Après avoir perdu sa dernière bataille en RDC, le Franco-Roumain Horatiu Potra est en fuite, accusé d’avoir tenté de déstabiliser la Roumanie au profit de l’extrême droite prorusse.
L'ancien légionnaire franco-roumain Horatiu Potra (au centre), en août 2024 à Goma, en RDC. (Andreea Campeanu)
publié le 17 mars 2025 à 15h15

Connu pour ses positions prorusses comme pour ses activités de mercenaire en Afrique, Horatiu Potra, ancien légionnaire franco-roumain de 55 ans, a souvent été surnommé le «Prigojine roumain» en raison d’une ressemblance, il est vrai troublante, avec le fondateur du groupe Wagner : boule à zéro et sourire narquois. «Vous les gars, qui avez combattu au Congo, appelez vos hommes et allez combattre», aurait-il récemment lancé dans un groupe WhatsApp, avant que cet appel à l’insurrection contre Bucarest ne soit relayé, dimanche 9 mars, par un compte nationaliste roumain sur X intitulé «Brave Romania».

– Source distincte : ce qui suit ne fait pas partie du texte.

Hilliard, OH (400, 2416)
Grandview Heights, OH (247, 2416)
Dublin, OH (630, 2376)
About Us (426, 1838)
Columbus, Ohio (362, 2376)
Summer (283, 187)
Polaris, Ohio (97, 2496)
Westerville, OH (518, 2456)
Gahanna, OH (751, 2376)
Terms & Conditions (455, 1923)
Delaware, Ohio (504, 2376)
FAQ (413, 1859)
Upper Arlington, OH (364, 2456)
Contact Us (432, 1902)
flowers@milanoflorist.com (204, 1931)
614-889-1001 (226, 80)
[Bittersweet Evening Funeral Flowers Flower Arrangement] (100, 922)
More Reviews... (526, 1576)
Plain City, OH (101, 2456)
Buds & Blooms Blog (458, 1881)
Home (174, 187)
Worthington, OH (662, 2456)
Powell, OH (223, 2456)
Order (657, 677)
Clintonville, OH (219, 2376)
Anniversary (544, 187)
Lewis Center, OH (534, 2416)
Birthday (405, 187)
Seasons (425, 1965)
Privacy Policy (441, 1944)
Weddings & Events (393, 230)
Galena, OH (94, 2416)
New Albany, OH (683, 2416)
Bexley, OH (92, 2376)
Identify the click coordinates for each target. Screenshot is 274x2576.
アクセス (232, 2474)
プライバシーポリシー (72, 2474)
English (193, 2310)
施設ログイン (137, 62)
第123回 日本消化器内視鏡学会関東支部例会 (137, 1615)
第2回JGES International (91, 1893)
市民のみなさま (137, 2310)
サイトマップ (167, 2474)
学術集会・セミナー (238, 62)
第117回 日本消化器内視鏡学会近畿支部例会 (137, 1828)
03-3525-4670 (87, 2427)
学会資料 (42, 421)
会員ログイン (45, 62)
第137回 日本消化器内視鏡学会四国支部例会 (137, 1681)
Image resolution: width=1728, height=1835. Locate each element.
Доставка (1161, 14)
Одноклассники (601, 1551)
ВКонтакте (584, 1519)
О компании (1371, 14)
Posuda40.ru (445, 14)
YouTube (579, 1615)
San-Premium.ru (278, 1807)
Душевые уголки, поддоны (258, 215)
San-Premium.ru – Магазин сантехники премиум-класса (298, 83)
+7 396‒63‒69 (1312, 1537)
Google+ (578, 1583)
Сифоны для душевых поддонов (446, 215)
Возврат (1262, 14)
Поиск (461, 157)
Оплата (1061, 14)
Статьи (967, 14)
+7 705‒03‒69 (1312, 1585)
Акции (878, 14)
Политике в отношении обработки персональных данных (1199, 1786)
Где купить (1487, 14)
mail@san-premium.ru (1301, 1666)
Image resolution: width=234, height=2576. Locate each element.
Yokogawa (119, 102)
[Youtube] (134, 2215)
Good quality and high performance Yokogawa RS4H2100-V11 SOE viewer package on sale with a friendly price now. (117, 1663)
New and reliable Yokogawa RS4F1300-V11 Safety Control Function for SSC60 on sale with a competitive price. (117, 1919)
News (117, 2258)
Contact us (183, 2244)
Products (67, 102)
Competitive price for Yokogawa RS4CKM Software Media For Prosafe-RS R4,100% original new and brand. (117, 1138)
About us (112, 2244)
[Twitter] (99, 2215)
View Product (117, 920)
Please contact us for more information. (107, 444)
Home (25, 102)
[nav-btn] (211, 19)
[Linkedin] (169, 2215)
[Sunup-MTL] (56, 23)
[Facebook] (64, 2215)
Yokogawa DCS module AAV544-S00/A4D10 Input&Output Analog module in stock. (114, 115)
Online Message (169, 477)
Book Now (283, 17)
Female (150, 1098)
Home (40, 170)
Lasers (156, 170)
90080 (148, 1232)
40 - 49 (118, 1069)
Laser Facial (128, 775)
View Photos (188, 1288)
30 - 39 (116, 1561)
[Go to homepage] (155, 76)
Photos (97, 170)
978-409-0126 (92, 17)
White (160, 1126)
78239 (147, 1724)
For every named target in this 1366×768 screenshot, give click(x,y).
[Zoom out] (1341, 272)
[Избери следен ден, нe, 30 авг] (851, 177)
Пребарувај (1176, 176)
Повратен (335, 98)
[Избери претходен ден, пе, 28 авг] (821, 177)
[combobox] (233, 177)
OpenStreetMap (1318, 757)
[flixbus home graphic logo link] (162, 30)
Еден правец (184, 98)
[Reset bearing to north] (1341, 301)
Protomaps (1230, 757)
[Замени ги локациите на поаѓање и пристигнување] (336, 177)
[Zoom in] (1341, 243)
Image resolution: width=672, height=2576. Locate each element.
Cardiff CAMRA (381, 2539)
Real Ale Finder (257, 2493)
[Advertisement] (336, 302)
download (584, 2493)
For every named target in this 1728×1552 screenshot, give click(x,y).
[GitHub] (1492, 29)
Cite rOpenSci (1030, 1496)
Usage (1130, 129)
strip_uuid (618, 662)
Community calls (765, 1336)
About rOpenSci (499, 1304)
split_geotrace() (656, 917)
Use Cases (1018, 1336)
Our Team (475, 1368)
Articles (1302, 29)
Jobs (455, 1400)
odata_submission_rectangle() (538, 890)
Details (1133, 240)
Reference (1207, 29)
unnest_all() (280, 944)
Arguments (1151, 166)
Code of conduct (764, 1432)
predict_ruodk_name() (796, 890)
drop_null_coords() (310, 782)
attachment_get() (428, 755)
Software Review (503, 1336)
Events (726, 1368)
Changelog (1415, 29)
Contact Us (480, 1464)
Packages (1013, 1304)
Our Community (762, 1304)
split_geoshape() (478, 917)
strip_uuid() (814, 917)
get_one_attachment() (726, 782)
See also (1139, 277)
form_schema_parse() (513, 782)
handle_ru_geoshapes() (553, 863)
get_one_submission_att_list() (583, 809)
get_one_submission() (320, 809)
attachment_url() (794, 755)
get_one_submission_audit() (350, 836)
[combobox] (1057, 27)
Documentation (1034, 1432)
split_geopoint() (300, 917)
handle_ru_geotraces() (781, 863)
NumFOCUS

Comme le défunt chef des mercenaires russes qui avait tenté un coup de force en marchant sur Moscou, Potra espère-t-il provoquer un soulèvement en faveur de Calin Georgescu, le leader de l’extrême droite roumaine dont la candidature présidentielle vient d’être invalidée à Bucarest ? La référence au Congo rappelle en tout cas opportunément que ce quinquagénaire, poursuivi par la justice roumaine et désormais en fuite, fut aussi – et peut-être d’abord – un «chien de guerre» en Afrique.

Un arsenal à Bucarest

Sa dernière mission africaine l’aura conduit dans ce «Congo» lointain qu’il invoque, aux franges orientales de l’immense république démocratique du Congo (RDC), où il vient de passer plus de deux ans à la tête d’une force impressionnante de près d’un millier de mercenaires, roumains ou franco-roumains comme lui. Potra a acquis la double nationalité après avoir servi dans les rangs de la Légion étrangère où il est resté cinq ans, de 1992 à 1997 avant de créer RALF, une société de sécurité privée regroupant des anciens légionnaires roumains reconvertis dans la sécurité privée.

La référence au Congo n’était pourtant pas la plus judicieuse pour mobiliser les sympathisants de Georgescu. Car l’aventure congolaise de Potra et de ses troupes s’est achevée par un retentissant fiasco. Peut-être la débâcle la plus significative de l’histoire récente pour des mercenaires blancs enrôlés dans une guerre africaine. Quand cette défaite a été actée en RDC fin janvier, Potra avait déjà quitté l’Afrique. De retour en Roumanie où une autre urgence exigeait sa présence : sauver la candidature de Calin Georgescu, arrivé en tête du premier tour de la présidentielle fin novembre avant l’annulation du deuxième prévu le 8 décembre en raison d’une campagne de soutien illicite de la Russie via la plateforme TikTok.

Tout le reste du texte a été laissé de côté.